Tom Slatter’s Tournament Of Perfectly Adequate Demo Songs

I have written quite a lot of songs. There are plenty already recorded and released, but lots more just exist as rough demos.

Lots of those just aren’t good enough to bother recording properly, but plenty are actually pretty good songs that just haven’t found a place on an album.

I want to record some as singles, but there are lots to choose from. Therefore it seems sensible to have a demo song tournament to decide which I will record ‘properly’ and release as a single.

Introducing Tom Slatter’s Tournament Of Perfectly Adequate Demo Songs.

Here are the rules:

  • There are 8 songs. Loser in each bout will be eliminated. Most votes wins.
  • Anyone can vote and you do so by commenting under this post, or the facebook post, or the bandcamp post.
  • Votes from the members of the Immoral Supporters Club on bandcamp are worth twice anyone elses. I know who they are.
  • I can’t be bothered setting up a proper poll – I’ll just count the comments manually. Any mistakes I make are irrelevant – this is my competition. I am the referee. I reserve the right to make arbitrary and unfair decisions.

The eventual winner will become a properly recorded single, rather than a rough demo.

Want a double vote? You need to be an immoral subscriber then. Here’s a link for that.

First up: ‘Mysteries and Monsters’, a very old song lamenting the death of magic, and ‘Anything to Make you Mine’, an extremely creepy ‘love’ song.

Of course they are demos, not the finished article, so don’t expect perfect recordings or performances.

Have a listen to the video and let me know which you prefer.

Songwriting – Run

There’s a fictional band in The Hitchhiker’s Guide to the Galaxy called Disaster Area. Douglas Adams wrote that ‘Their songs are on the whole very simple and mostly follow the familiar theme of boy-being meets girl-being beneath silvery moon, which then explodes for no adequately explored reason.’

I obviously took that idea to heart, at least subconsciously because I’ve got several songs that follow a similar story. Set Light to the Sky is one of them, so is Satellites – Love songs set to a backdrop of apocalyptic goings on.

My new song Run is similar.

It’s a love song about two people holding each other’s hands and running from the end of the world.

It is also a pretty straight ahead rock song – verse chorus verse chorus, singalong bits, nothing complicated and nerdy.

Or is it?

Run was written in about twenty minutes when I was attempting to complete February Album Writing Month in 2017. I started at 9 o’ clock with the intention of having an entirely new song. Some time before ten I had recorded this:

The verses are in 7/8, the verses 4/4 and the verse has an augmented chord in it: F#minor D Bb Augmented, C#minor – so there are enough unusual elements in there to keep the nerdy muso side of me happy.

Did I decide at the start to use funny time signatures? No, not at all. These things are just part my palette now, I find them as natural as more common rhythms.

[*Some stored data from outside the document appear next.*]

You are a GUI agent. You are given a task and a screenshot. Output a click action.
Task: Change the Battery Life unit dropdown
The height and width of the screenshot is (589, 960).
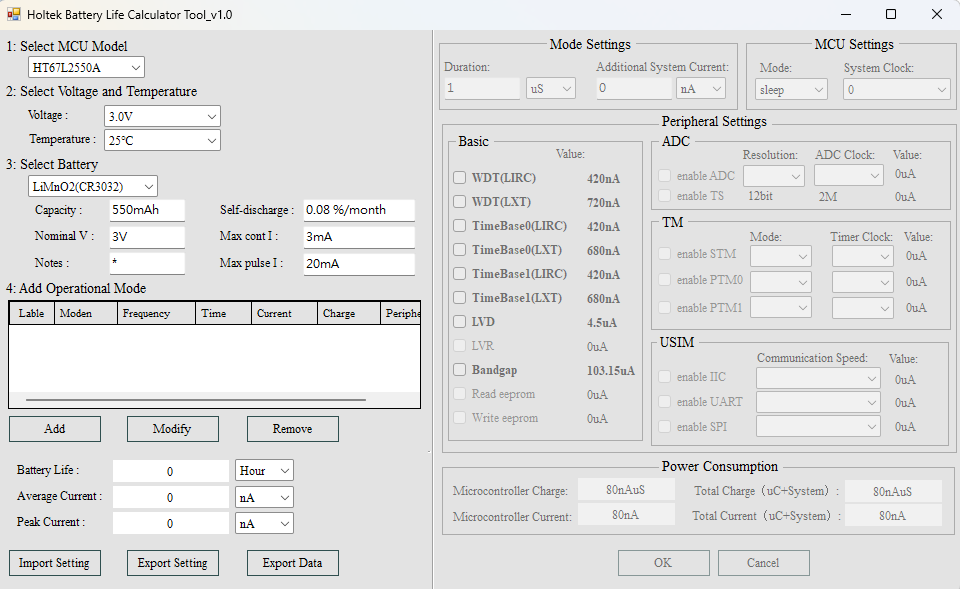tap(264, 471)
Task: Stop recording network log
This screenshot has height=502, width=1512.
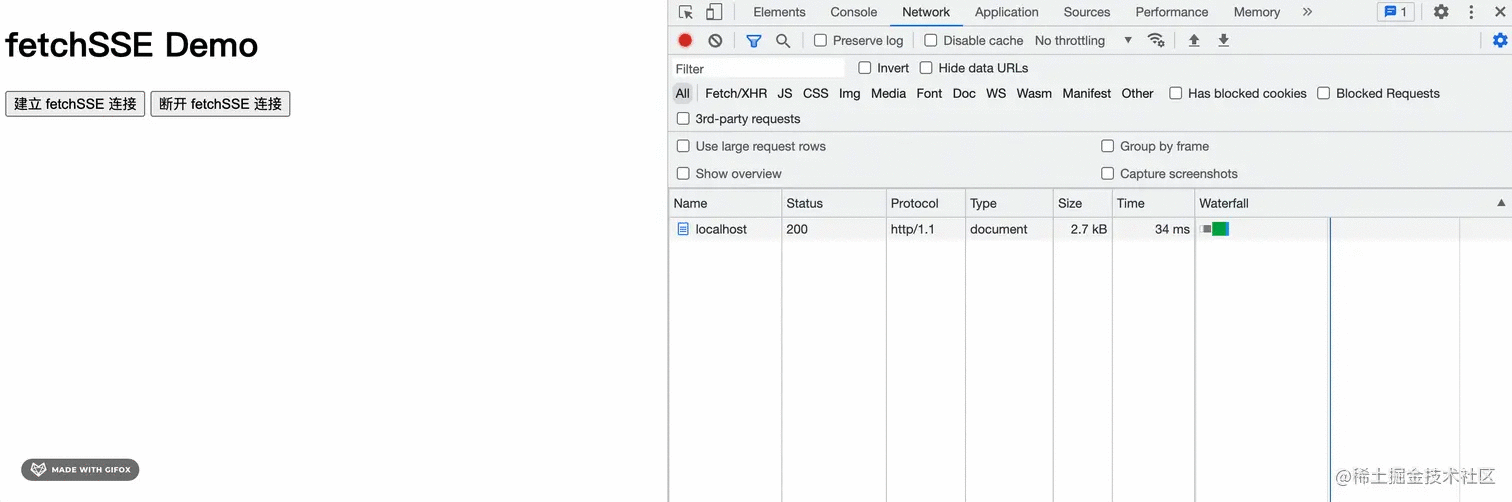Action: point(685,40)
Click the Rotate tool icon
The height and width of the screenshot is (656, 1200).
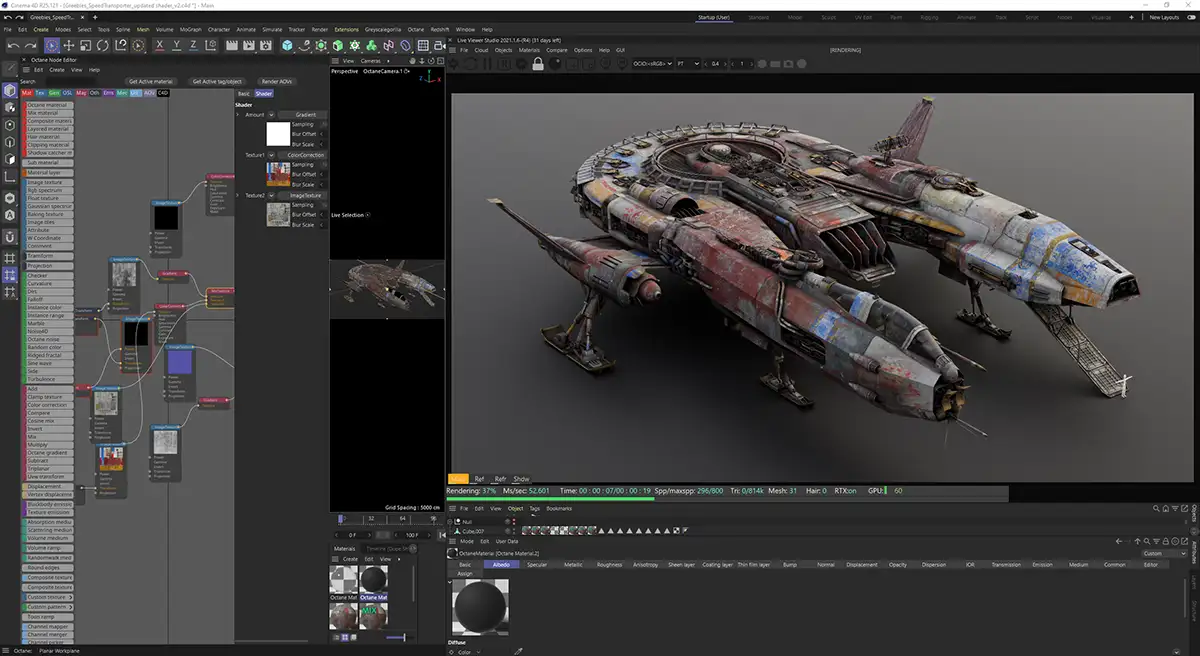click(x=104, y=46)
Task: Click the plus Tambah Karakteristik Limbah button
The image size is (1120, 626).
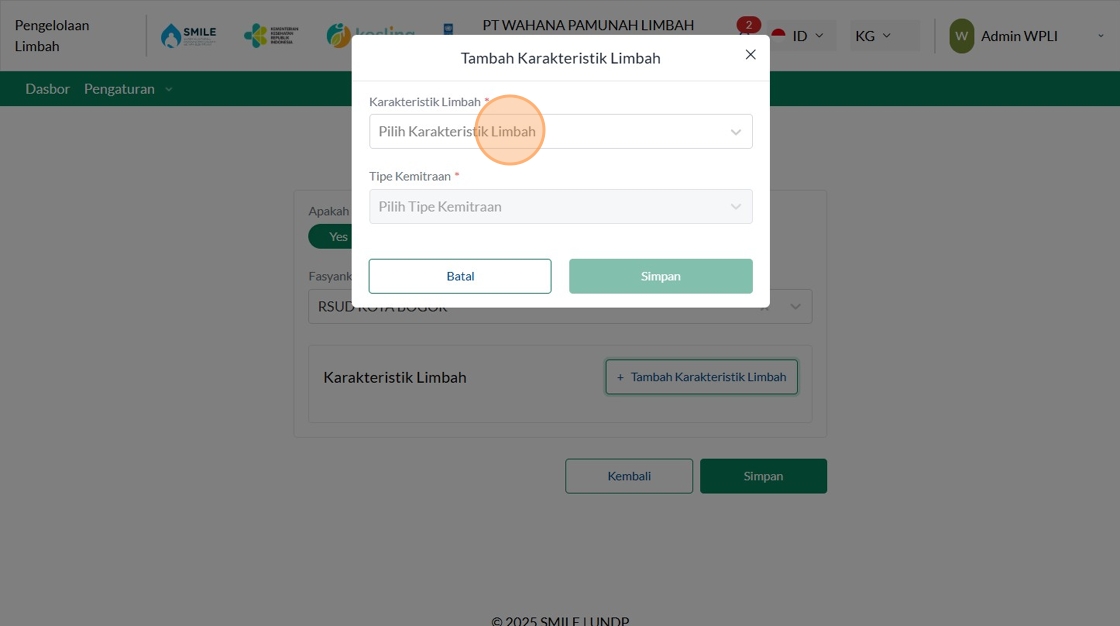Action: (x=701, y=377)
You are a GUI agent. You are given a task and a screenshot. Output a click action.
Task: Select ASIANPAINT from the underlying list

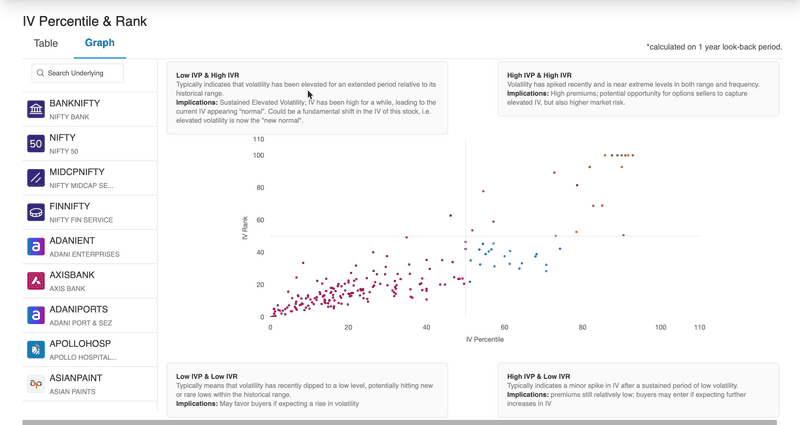tap(90, 384)
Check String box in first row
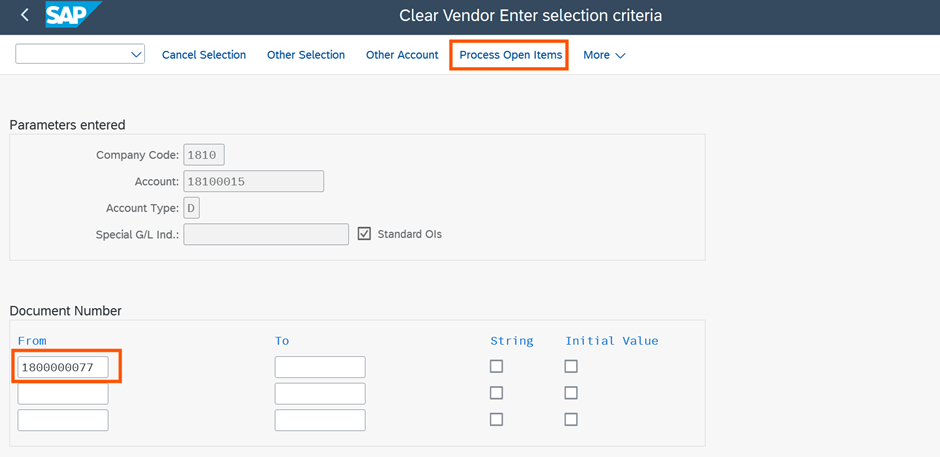The width and height of the screenshot is (940, 457). point(496,366)
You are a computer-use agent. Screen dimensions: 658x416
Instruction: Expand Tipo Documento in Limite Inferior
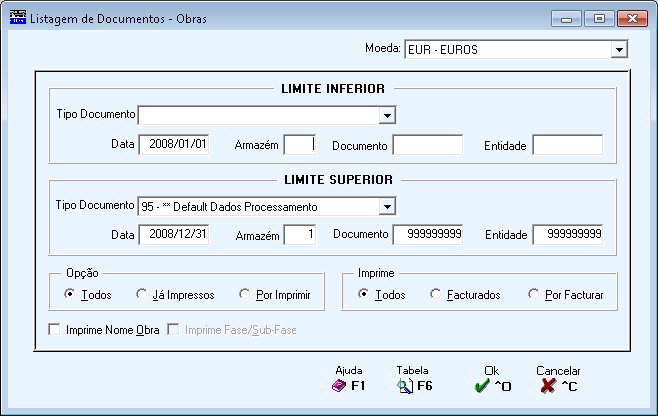pos(386,115)
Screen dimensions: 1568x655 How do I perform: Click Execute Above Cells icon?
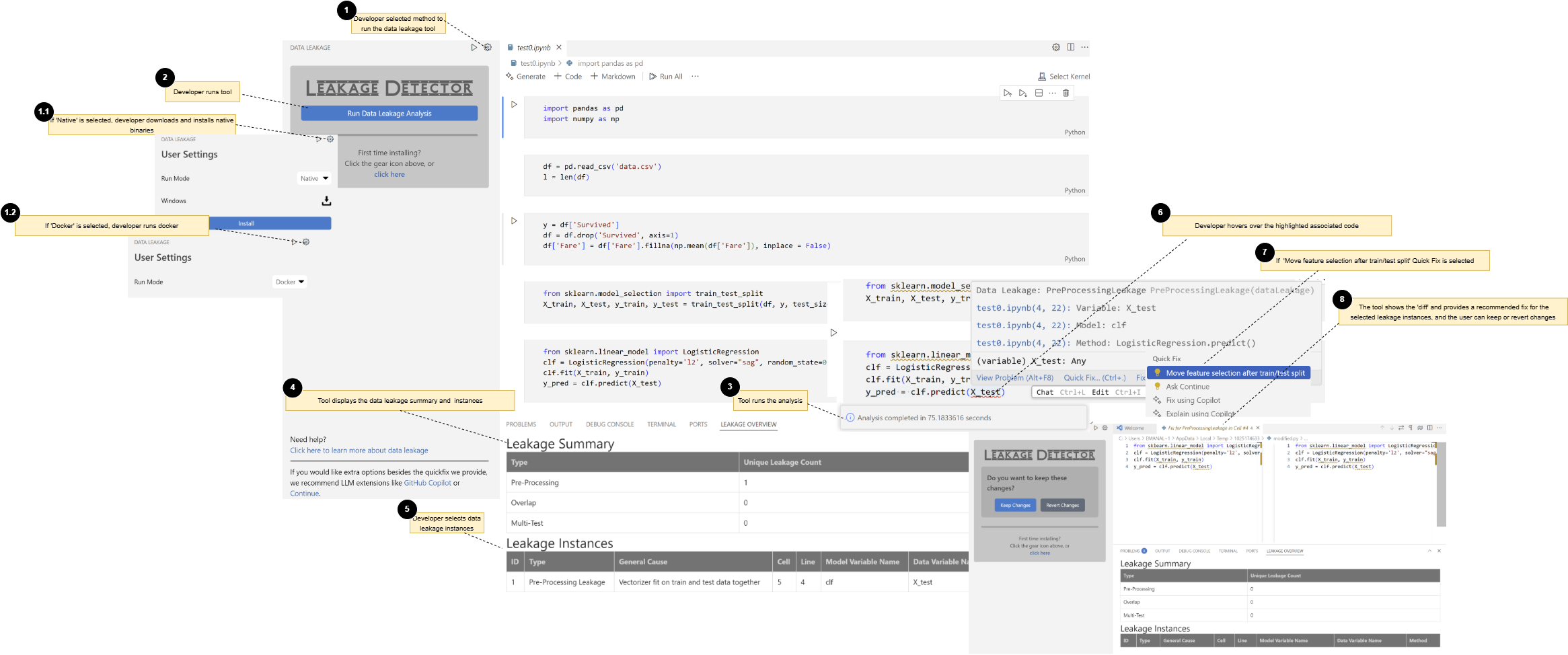point(1007,93)
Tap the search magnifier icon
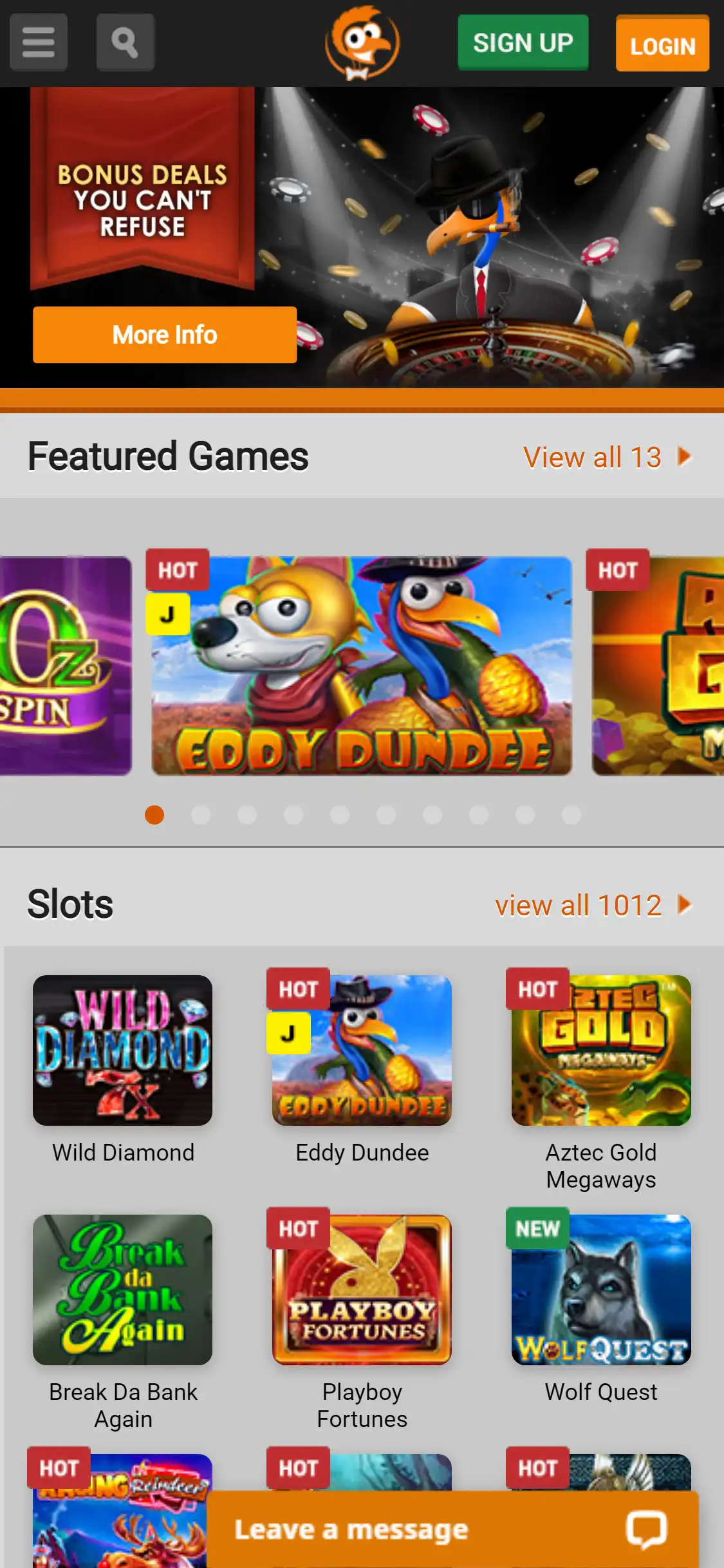 click(x=125, y=42)
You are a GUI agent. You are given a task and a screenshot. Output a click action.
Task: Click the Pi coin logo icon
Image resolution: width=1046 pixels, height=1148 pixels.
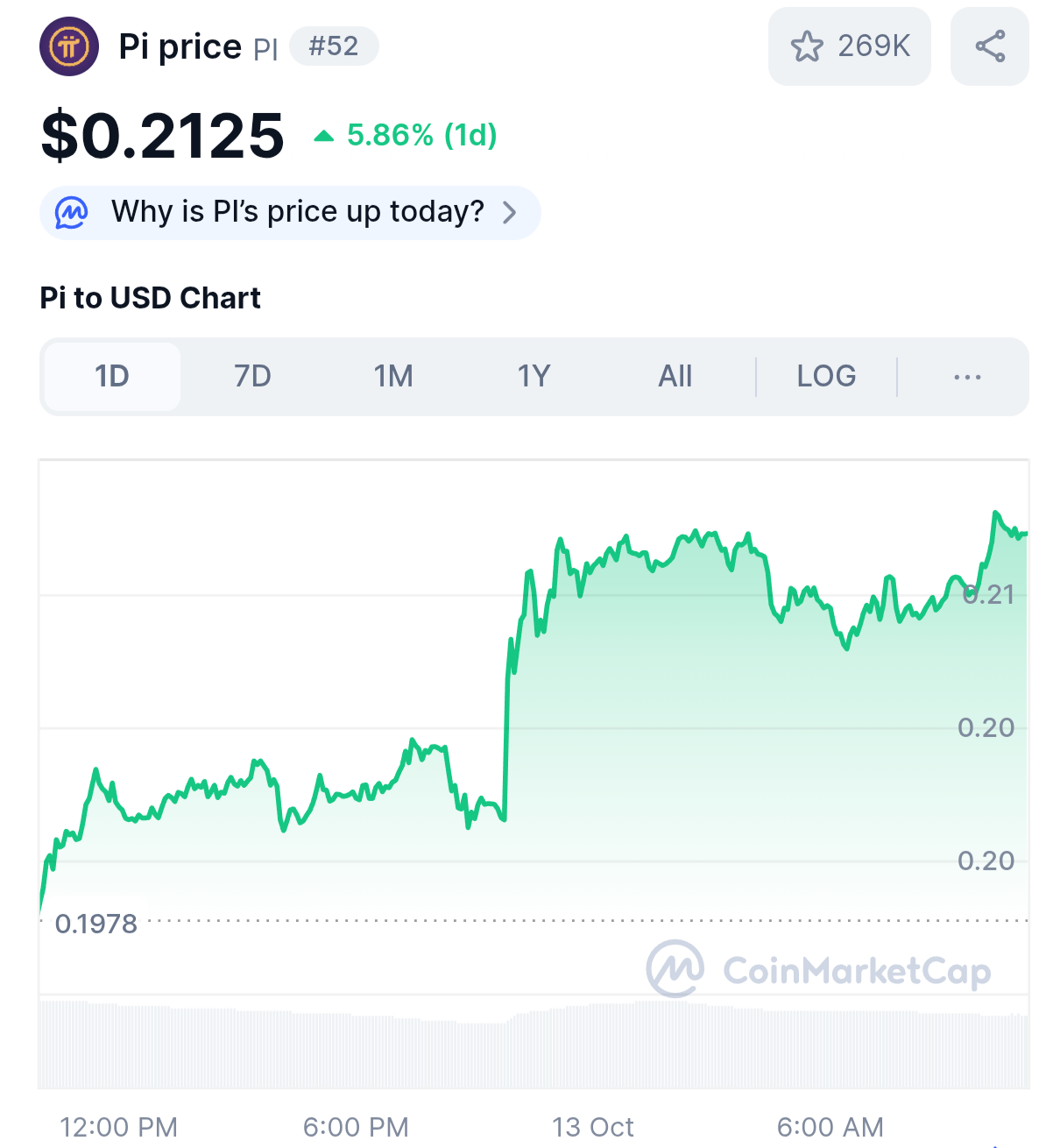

The song was pretty much an improvisation and it hasn’t changed a whole lot between demo and the finished version, except that it is now well played and has the guitars turned up.

It is part of a ‘double a-side’ because I don’t have an album for it to go on. You can have the two songs for whatever price you want, including free.

Thanks for listening!

My part in Dial by Shineback

Dial by Shineback is now out.

This track, Here I Am, features some of my guitar playing:

Simon Godfrey, the madman behind Shineback, asked me to play something ‘disturbing’ to fill the gaps in between The Wizard Ramsay’s spoken word performance.

Most of the backing track was already there and there’s not much that’s rhythmic in it. It’s all big ominous chords and drones. So it made sense for me to play something with a bit of rhythm to it.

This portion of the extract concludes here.